Pre-hashing discussion in Security Considerations

[dcooper16]

The Security Considerations section of the draft says:

However, due to the fact that ML-DSA signatures may require the signing procedure to be repeated several times for a signature to be produced, ML-DSA implementations can make use of pre-hashing the message to prevent rehashing with each attempt.

This is not correct. It is true that the signing procedure may need to be repeated several times, but the message is only hashed once.

The signing algorithm can be found in Algorithm 2 of https://nvlpubs.nist.gov/nistpubs/FIPS/NIST.FIPS.204.ipd.pdf. The message is only used once (on line 6) to create a message representative (μ ← H(tr || M, 512)). Starting on line 11, a loop is run until a signature is successfully created. But, within this loop the message representative μ is used rather than M. So, pre-hashing is not needed to prevent the message from being rehashed with each attempt.

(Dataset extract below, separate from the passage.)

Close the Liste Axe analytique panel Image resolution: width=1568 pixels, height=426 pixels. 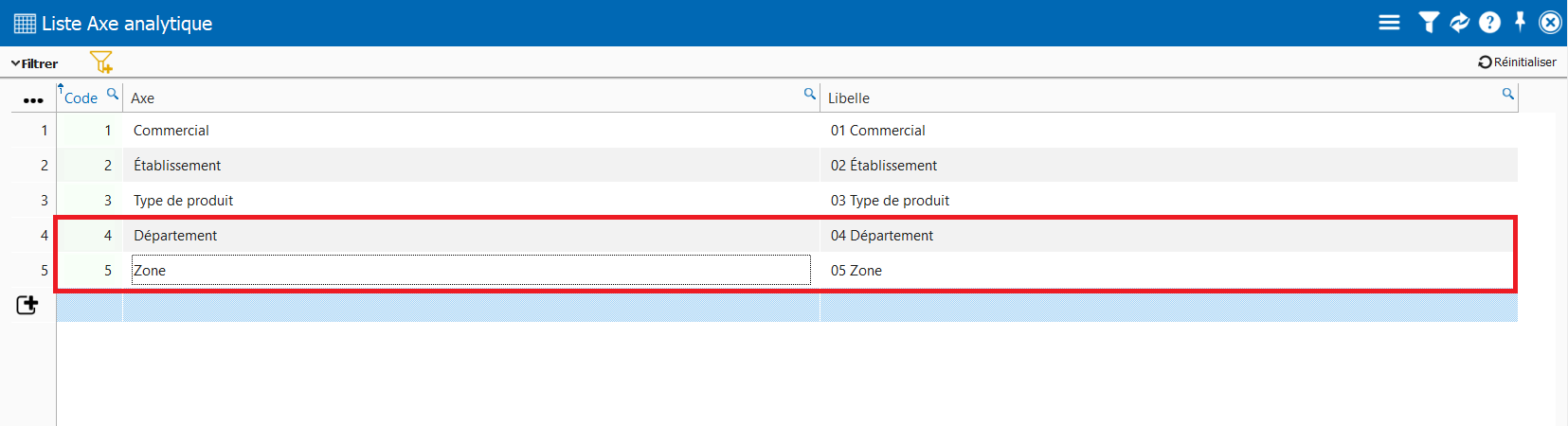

Where ML-DSA differs from the traditional hash-then-sign paradigm is that the message is hashed as μ ← H(tr || M, 512), where tr is the hash of the public key, rather than just as μ ← H(M, 512).

[csosto-pk]

ACVK, but this was mostly referring to higher layer cases where you have M and you will sign it many times, so you will call ML-DSA Sign. In such cases, or in cases where you don't want to send the message too many times to the signer, you may just pass the digest of the message back and forth and sign that.